Wednesday, May 9, 2012

Grace, I think?


What are you most afraid of? What makes your heart drop to the pit of your stomach or pound filled with adrenaline? For me it’s heights, not just heights but maybe more of falling. This idea of climbing to a peak of a mountain, of reaching a high point in your life then you lose your footing and end up in a heap on the ground. In all honesty it is probably not even just physical falling that I am afraid of. I am afraid of falling off of a moral pedestal that I have created. I hate the idea that I am no better than the drug addicts, abusers, blasphemers, killers, theirs, and haters. I tend to create this idea that my sins are not that bad, an attempt to prove to myself that I am worthy of the love I feel each day from my parents, my friends, and most of all my God. But in truth I am truly broken, and I have already fallen from my metaphorical pedestal. I have used people, manipulated people I said I loved, thrown away people who need me, tried to hurt those around me, and I have not loved those who need it. But the cool thing about God is that he still loves me. He loves me enough to give me the greatest gift ever possible. He will give me in all my faults, love, forgiveness… Grace.
Grace is a tricky concept but it is a crucial part of how God works in our lives. I guess I should first explain what grace means to me. Grace is kind of like getting a gift that is so great that you could never ever pay the giver back for it. If I were to randomly give you a hundred bazillion dollars, or some sum of money that will never exist, there would be no way to pay me back. But the thing that is different than what was given to us is so much greater than any sum of money, any possession, or any part of this small planet called Earth. We have been given access to a kingdom that is out of this world incredible, a place in a new world, a world that is good and loving, Gods kingdom.

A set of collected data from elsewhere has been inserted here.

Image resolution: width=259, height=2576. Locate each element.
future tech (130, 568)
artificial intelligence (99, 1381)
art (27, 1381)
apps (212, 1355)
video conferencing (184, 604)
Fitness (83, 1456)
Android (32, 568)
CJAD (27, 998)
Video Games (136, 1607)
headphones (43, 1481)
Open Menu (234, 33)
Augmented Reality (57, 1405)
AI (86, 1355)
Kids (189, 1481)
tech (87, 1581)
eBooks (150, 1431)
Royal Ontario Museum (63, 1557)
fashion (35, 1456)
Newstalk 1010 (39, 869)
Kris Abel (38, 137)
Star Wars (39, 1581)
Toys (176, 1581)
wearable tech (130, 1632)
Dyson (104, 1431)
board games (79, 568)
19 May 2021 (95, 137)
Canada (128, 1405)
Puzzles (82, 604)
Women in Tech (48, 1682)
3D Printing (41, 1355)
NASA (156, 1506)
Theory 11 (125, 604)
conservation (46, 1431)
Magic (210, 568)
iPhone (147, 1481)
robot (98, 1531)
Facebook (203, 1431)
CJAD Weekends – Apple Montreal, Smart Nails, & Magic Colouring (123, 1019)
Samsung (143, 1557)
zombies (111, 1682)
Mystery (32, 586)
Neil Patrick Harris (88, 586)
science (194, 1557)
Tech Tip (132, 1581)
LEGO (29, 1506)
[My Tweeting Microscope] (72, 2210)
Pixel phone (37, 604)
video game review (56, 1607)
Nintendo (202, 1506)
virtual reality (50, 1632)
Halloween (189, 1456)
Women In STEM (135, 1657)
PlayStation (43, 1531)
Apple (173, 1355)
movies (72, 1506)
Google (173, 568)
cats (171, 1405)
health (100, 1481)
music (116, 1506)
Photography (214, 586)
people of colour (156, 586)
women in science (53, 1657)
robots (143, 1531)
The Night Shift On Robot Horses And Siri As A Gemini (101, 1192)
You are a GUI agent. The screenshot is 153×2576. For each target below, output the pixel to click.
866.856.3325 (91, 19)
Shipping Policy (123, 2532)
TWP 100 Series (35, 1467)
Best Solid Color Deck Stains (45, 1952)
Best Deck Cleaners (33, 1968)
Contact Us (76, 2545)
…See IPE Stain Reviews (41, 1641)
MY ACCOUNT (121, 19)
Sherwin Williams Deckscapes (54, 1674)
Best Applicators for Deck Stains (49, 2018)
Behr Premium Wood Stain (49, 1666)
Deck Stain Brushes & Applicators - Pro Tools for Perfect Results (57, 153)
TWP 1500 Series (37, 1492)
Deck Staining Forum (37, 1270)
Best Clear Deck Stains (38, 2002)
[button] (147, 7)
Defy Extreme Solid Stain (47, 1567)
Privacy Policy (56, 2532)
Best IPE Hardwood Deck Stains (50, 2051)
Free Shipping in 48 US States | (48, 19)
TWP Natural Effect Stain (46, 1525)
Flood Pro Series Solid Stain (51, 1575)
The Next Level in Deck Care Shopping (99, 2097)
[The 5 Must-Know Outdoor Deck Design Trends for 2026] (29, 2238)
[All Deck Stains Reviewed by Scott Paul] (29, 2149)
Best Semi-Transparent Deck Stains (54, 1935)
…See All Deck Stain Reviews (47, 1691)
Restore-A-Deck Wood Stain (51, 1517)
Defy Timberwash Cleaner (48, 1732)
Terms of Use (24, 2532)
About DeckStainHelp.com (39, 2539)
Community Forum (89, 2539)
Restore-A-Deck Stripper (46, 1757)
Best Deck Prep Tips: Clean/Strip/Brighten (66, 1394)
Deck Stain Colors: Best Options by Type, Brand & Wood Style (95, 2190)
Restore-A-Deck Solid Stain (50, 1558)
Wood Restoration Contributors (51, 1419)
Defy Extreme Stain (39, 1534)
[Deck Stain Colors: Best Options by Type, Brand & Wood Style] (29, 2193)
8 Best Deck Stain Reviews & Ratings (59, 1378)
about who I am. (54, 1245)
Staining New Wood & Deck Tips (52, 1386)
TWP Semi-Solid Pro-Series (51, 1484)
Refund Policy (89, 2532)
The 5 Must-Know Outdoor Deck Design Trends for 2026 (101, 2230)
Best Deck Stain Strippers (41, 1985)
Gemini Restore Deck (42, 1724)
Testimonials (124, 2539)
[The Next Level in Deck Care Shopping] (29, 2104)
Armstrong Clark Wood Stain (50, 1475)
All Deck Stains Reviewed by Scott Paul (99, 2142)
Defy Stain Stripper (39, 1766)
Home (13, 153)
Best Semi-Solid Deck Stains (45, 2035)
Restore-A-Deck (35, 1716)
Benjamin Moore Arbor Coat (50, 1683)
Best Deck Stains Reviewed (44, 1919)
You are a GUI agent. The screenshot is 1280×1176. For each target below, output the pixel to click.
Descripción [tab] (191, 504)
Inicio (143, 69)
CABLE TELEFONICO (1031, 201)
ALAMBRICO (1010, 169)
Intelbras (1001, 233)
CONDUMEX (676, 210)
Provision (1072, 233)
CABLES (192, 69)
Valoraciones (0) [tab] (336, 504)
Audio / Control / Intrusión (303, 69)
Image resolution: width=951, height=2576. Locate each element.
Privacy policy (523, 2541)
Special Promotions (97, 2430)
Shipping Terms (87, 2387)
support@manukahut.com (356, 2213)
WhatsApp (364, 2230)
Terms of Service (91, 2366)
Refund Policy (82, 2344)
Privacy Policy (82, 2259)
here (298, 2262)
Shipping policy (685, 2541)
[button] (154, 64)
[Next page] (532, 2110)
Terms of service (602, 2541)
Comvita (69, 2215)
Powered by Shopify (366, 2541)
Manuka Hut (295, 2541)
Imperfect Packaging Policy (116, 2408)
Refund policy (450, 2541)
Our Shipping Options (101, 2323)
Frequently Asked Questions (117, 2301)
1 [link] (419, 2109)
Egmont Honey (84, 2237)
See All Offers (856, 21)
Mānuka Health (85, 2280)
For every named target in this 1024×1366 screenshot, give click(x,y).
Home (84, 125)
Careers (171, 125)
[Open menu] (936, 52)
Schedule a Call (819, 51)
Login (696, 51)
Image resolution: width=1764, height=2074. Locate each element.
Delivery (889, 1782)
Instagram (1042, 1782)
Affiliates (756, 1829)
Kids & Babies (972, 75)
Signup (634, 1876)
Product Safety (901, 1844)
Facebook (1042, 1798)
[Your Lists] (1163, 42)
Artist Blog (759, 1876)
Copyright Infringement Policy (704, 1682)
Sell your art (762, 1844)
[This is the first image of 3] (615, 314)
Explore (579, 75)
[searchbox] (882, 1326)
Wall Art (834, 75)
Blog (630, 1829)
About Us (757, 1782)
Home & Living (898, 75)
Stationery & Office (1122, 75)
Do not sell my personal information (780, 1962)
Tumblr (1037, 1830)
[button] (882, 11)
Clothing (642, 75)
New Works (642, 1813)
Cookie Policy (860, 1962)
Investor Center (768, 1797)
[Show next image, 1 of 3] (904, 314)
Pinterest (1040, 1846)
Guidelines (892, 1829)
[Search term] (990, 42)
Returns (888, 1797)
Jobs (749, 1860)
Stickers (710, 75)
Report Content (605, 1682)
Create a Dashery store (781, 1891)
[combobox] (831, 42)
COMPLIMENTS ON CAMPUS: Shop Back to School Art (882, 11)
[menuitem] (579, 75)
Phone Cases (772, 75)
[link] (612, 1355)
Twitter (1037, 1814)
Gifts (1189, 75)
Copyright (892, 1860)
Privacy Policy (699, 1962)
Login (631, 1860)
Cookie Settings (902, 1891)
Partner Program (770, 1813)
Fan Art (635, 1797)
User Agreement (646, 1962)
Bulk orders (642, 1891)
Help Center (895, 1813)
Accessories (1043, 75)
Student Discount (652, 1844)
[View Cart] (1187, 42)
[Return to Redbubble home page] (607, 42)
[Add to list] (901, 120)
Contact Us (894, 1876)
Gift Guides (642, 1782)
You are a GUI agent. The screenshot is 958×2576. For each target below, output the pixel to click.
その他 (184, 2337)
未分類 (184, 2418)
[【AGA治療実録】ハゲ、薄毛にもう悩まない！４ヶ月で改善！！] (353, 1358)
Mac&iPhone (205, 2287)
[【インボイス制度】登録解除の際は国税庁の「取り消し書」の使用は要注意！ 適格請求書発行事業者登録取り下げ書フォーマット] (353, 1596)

Wait I feel that I just skipped a huge part. Now grace is such a tricky concept because you can think you are explaining it in a way that everyone can understand then you realize that you are talking in that dang Christian language, it’s clearly different and confusing. So I could choose to go about explaining Grace like this; by definition grace is “disposition to or and act or instance of kindness courtesy or clemency.” But this definition doesn’t even mean as much as the kind of grace that I am talking about. The best way that I can describe grace is the act of giving something to someone that they will never be able to deserve. That is in all honesty the best I can do.

Now if I were reading this I would want to know where the writer was going with this rambling. In truth I am trying to get here, complete confusion, so that we can find our way back out. So here we go, this word grace is thrown around a lot in Christian circles and sometimes I don’t even know what we are talking about. Am I being asked to show grace to someone who may have wronged me, or am I being asked to not judge the way a speaker is telling me to live my life. Or am I being told about the grace that God has shown us by sending his son down to die for every time I fall off of my moral pedestal. This is the idea of grace that I really think about when I hear that word. The Grace of God is something that was given to us, a forgiveness for our faults, our disloyalty, our hatred, our sin. The grace that God showed us was his gift of forgiveness a path to redemption that he provided when Jesus died to save us. I wouldn’t say that grace is even a concept that our humans mind could create, we create more of action of mercy, or forgiveness. While in Christian circles we may say “show grace to this person.” But who are we to decide who deserves our forgiveness or not. It says many times in the New Testament that we are not to judge our neighbor but to treat them with love and forgiveness. As humans we show mercy to those who wronged us where God showed grace to humanity because we continuously wrong him when we sin and hate those who he created. I would like to make the claim that as I understand it humans would be incapable of grace, because how can we expect anything from anybody else that we would not be able to fulfill our selves. Therefore grace is an action in which only God can complete because his expectations are infinite so we would never be able to deserve the great sacrifice Jesus made for us. Also saying that I would say his love is infinite because he showed us the great act of grace that is sending His son to die for us.

I guess overall I am saying one thing and one thing only. We, as Christians, as human beings, should do our best to focus on forgiving and showing love to those who wronged us because God showed us his love through his gracious act of sending his son down only to sacrifice him and save us. For without this act of grace we would all be lost and still stuck in times of legalism and hatred. Therefore we need to focus on loving each other and doing our best to create a world in which we accept all people, all groups and all beliefs. I am not saying that we have to agree with them but we should show mercy and forgiveness for all people and focus on love and not condemnation.

 Thank you for reading my rant it was a little confusing even for me but I feel like good questions were created, and maybe even some were answered.